Document new options in databricks_model_serving resource (#4789)

alexott · nkvuong · web-flow · commit d14ae30aa99e · 2025-06-20T08:30:07.000Z
## Changes
&lt;!-- Summary of your changes that are easy to understand --&gt;

## Tests
&lt;!-- 
How is this tested? Please see the checklist below and also describe any
other relevant tests
--&gt;

- [x] relevant change in `docs/` folder

---------

Co-authored-by: Vuong &lt;vuong.nguyen@databricks.com&gt;
diff --git a/NEXT_CHANGELOG.md b/NEXT_CHANGELOG.md
@@ -15,6 +15,7 @@
 * Document `tags` attribute in `databricks_pipeline` resource ([#4783](https://github.com/databricks/terraform-provider-databricks/pull/4783)).
 
 * Recommend OAuth instead of PAT in guides ([#4787](https://github.com/databricks/terraform-provider-databricks/pull/4787))
+* Document new options in `databricks_model_serving` resource ([#4789](https://github.com/databricks/terraform-provider-databricks/pull/4789))
 
 ### Exporter
 
diff --git a/docs/resources/model_serving.md b/docs/resources/model_serving.md
@@ -193,9 +193,11 @@ The following arguments are supported:
       * `palm_api_key_plaintext` - The PaLM API key provided as a plaintext string.
 * `entity_name` - The name of the entity to be served.
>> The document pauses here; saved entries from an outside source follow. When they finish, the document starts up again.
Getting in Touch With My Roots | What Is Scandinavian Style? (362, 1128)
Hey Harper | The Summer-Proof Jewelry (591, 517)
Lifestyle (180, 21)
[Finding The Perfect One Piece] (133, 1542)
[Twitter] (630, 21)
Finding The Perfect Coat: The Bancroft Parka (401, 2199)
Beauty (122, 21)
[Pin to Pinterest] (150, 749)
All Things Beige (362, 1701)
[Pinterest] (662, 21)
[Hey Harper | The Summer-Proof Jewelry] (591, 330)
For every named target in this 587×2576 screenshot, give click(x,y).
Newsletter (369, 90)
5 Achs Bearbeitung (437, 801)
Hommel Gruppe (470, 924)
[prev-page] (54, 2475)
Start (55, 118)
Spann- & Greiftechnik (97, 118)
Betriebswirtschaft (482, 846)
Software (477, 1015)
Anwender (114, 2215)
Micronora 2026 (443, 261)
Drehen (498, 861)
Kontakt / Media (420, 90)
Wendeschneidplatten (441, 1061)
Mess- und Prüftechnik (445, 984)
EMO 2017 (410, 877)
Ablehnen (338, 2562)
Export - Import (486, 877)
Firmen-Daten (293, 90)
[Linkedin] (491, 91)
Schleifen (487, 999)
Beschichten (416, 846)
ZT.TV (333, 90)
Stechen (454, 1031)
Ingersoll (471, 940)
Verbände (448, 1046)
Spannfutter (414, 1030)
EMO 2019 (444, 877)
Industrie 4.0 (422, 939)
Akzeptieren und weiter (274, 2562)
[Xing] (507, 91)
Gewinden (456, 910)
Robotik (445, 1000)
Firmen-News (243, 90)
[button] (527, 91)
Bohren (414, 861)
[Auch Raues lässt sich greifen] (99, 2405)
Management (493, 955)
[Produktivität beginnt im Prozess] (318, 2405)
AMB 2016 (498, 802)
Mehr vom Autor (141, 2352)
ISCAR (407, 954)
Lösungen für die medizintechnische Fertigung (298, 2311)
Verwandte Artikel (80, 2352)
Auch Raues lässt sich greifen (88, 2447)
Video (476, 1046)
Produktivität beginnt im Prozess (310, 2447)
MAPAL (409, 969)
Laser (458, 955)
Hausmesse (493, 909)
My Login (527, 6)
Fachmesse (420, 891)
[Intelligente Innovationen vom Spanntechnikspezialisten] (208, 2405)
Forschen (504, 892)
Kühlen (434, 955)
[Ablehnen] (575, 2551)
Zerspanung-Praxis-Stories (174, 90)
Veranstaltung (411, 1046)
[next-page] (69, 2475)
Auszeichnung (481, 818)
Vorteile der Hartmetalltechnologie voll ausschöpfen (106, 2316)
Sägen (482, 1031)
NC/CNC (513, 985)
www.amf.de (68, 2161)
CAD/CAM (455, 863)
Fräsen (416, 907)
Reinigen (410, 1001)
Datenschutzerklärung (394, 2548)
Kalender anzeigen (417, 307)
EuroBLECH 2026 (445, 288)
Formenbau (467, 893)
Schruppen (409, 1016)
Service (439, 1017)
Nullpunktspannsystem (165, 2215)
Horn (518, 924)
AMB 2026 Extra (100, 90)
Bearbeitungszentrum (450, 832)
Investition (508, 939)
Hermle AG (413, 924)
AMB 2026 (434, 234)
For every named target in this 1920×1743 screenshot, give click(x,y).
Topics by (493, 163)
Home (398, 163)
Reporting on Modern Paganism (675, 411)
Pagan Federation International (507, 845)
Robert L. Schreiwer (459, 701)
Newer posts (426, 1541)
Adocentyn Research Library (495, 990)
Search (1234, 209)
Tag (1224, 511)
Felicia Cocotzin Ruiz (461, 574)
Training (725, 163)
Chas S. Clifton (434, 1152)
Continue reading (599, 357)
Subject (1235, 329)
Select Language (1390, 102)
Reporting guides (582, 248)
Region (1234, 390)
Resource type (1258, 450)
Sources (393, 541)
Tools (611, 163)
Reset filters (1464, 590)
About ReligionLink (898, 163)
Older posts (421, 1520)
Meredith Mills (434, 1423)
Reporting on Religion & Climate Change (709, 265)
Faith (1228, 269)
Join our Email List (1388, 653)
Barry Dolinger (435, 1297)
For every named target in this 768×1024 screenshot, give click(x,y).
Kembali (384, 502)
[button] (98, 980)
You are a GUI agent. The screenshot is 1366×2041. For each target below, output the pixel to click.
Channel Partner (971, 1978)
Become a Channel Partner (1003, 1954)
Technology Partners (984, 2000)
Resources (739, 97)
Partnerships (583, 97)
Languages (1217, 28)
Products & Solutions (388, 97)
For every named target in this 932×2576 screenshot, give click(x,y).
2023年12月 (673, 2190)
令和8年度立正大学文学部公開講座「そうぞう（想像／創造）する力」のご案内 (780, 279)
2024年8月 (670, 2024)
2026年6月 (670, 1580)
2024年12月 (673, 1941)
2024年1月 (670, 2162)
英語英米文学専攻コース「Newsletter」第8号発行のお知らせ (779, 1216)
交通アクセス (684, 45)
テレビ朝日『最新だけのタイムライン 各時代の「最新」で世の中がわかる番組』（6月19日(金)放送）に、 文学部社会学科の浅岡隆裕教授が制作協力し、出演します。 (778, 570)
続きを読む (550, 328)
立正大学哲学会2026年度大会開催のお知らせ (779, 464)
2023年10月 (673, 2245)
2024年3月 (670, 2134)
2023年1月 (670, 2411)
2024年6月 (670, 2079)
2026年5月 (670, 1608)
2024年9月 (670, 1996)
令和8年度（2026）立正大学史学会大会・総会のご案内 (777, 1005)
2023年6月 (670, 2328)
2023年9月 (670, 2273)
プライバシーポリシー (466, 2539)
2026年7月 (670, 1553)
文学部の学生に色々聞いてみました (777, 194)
The entity may be a model in the Databricks Model Registry, a model in the Unity Catalog (UC), or a function of type `FEATURE_SPEC` in the UC. If it is a UC object, the full name of the object should be given in the form of `catalog_name.schema_name.model_name`.
 * `entity_version` - The version of the model in Databricks Model Registry to be served or empty if the entity is a `FEATURE_SPEC`.
-* `min_provisioned_throughput`- The minimum tokens per second that the endpoint can scale down to.
-* `max_provisioned_throughput` -  The maximum tokens per second that the endpoint can scale up to.
-* `workload_size` - The workload size of the served entity. The workload size corresponds to a range of provisioned concurrency that the compute autoscales between. A single unit of provisioned concurrency can process one request at a time. Valid workload sizes are `Small` (4 - 4 provisioned concurrency), `Medium` (8 - 16 provisioned concurrency), and `Large` (16 - 64 provisioned concurrency). If `scale-to-zero` is enabled, the lower bound of the provisioned concurrency for each workload size is 0.
+* `workload_size` - The workload size of the served entity. The workload size corresponds to a range of provisioned concurrency that the compute autoscales between. A single unit of provisioned concurrency can process one request at a time. Valid workload sizes are `Small` (4 - 4 provisioned concurrency), `Medium` (8 - 16 provisioned concurrency), and `Large` (16 - 64 provisioned concurrency). If `scale-to-zero` is enabled, the lower bound of the provisioned concurrency for each workload size is 0. Conflicts with `min_provisioned_concurrency` and `max_provisioned_concurrency`.
+* `min_provisioned_concurrency` - The minimum provisioned concurrency that the endpoint can scale down to. Conflicts with `workload_size`.
+* `max_provisioned_concurrency` - The maximum provisioned concurrency that the endpoint can scale up to. Conflicts with `workload_size`.
+* `min_provisioned_throughput` - The minimum tokens per second that the endpoint can scale down to.
+* `max_provisioned_throughput` - The maximum tokens per second that the endpoint can scale up to.
 * `workload_type` - The workload type of the served entity. The workload type selects which type of compute to use in the endpoint. The default value for this parameter is `CPU`. For deep learning workloads, GPU acceleration is available by selecting workload types like `GPU_SMALL` and others. See the available [GPU types](https://docs.databricks.com/machine-learning/model-serving/create-manage-serving-endpoints.html#gpu-workload-types).
 * `scale_to_zero_enabled` - Whether the compute resources for the served entity should scale down to zero.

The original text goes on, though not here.